- EXERCISE
Retype, without changes or pictures, only the lines that begin at the one containing "Tap the share count icon" and end at the last line of the records that follow.

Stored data

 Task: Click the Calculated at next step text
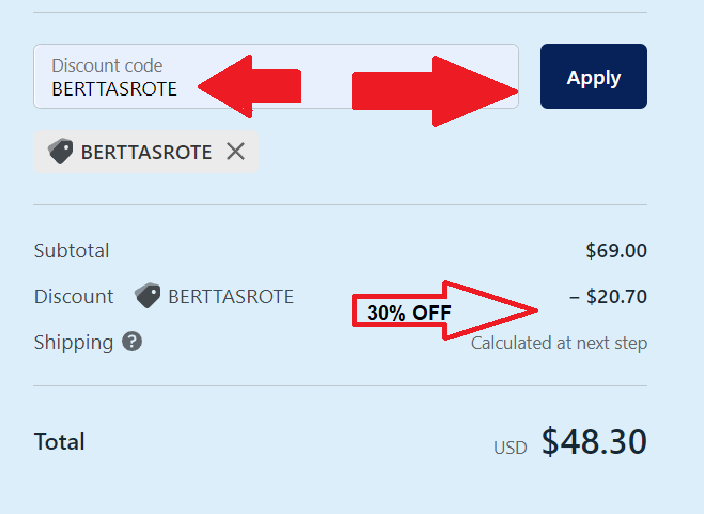coord(559,343)
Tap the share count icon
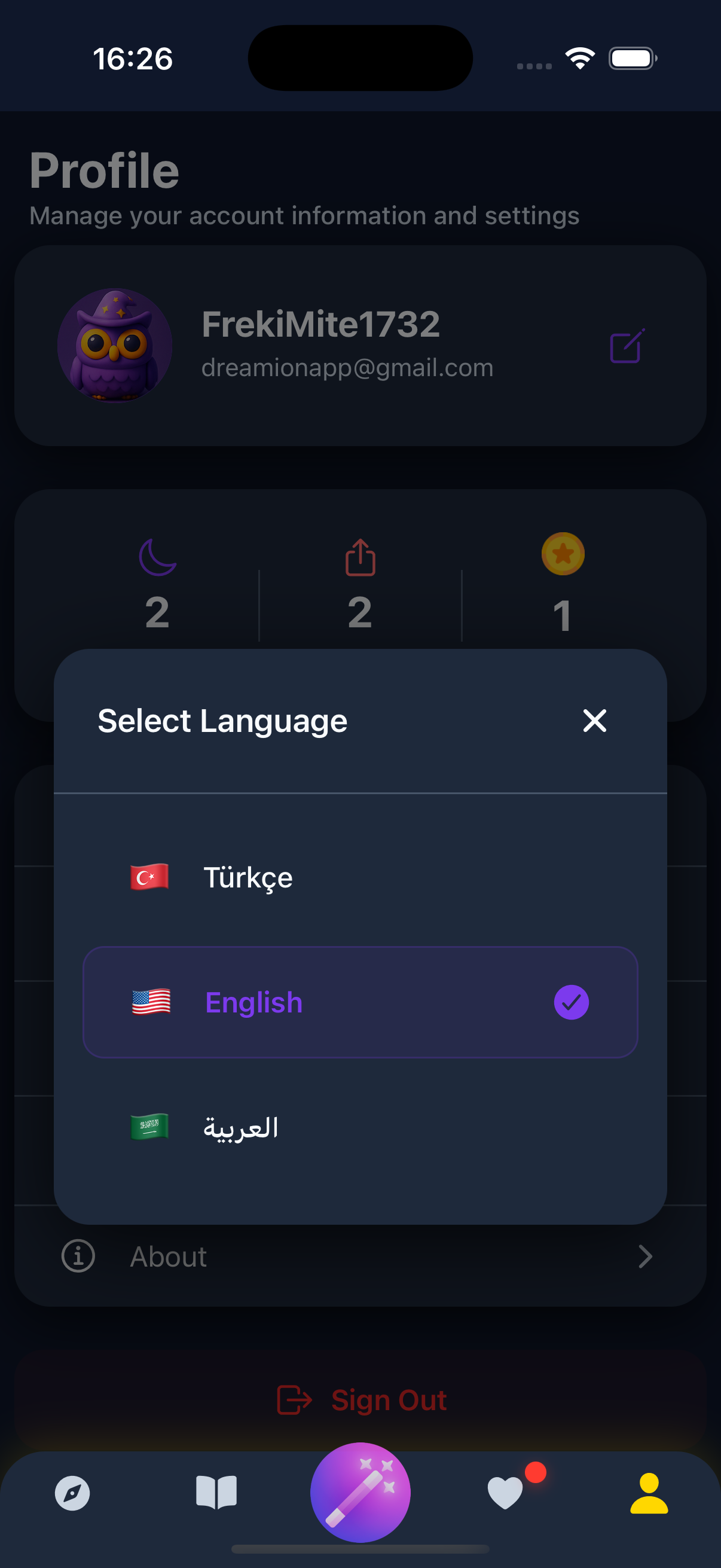Viewport: 721px width, 1568px height. (360, 557)
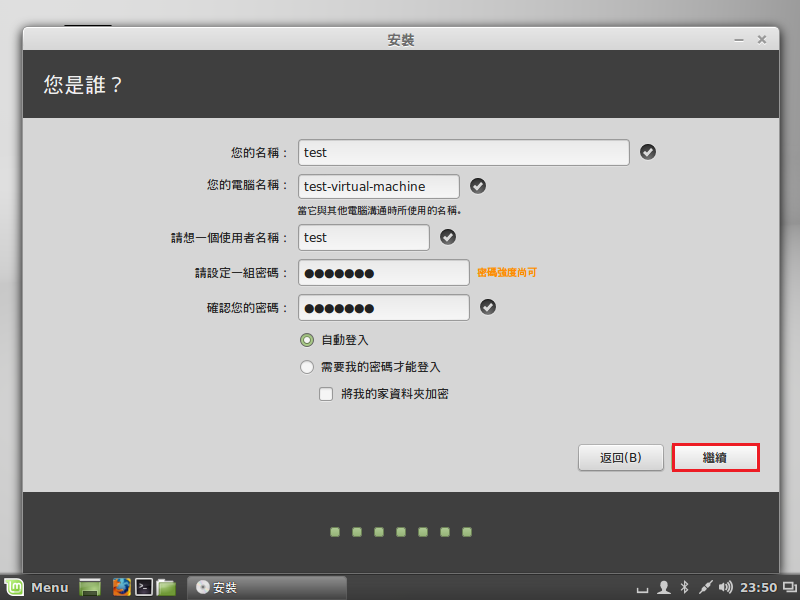Open the Mint Menu button
The image size is (800, 600).
(36, 587)
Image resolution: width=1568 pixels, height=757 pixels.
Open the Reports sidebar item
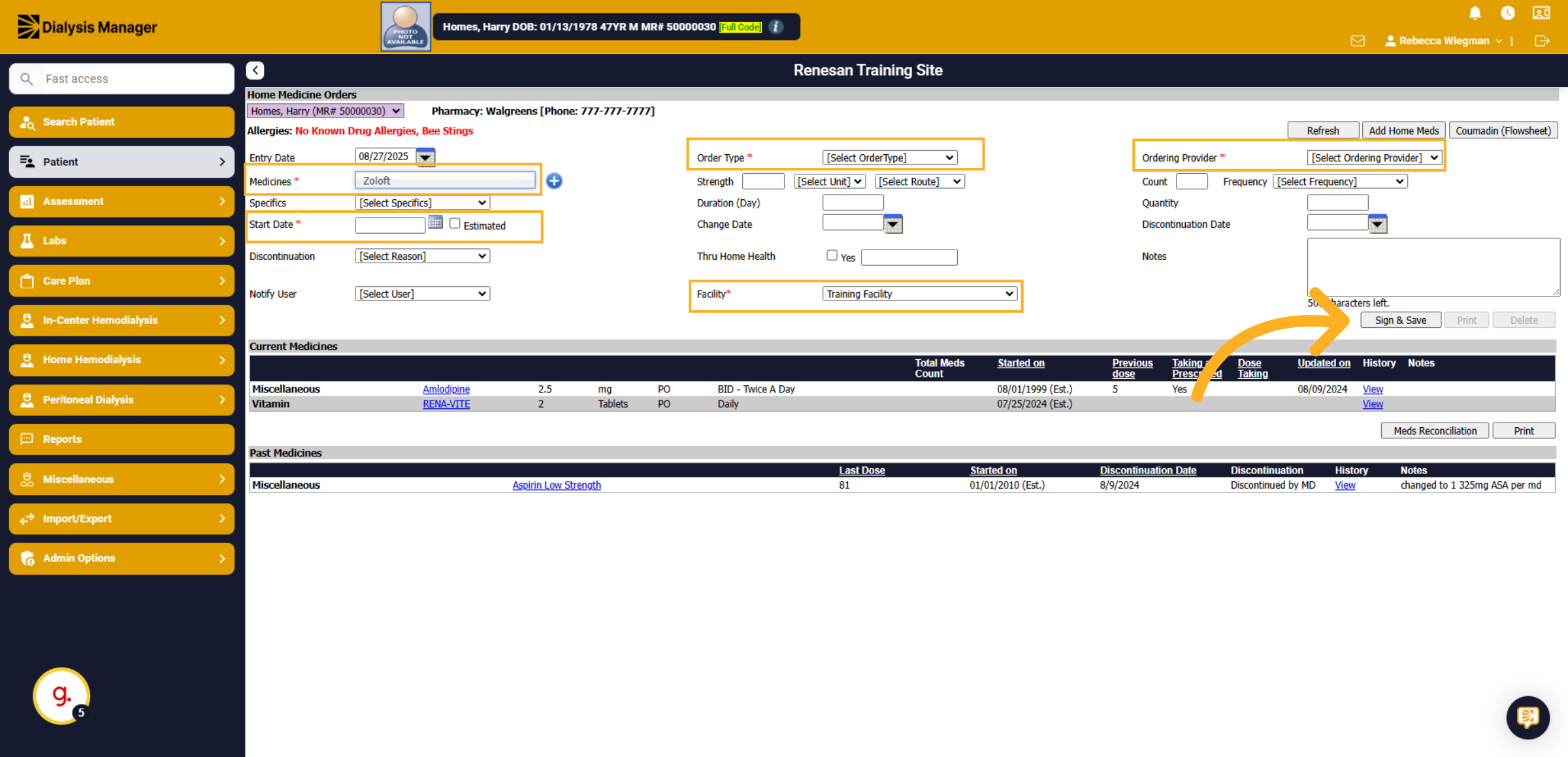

- EXERCISE ANSWER
Tap the share count icon
Viewport: 721px width, 1568px height. (360, 557)
Open the Mint Menu button
The image size is (800, 600).
(36, 587)
Image resolution: width=1568 pixels, height=757 pixels.
Open the Reports sidebar item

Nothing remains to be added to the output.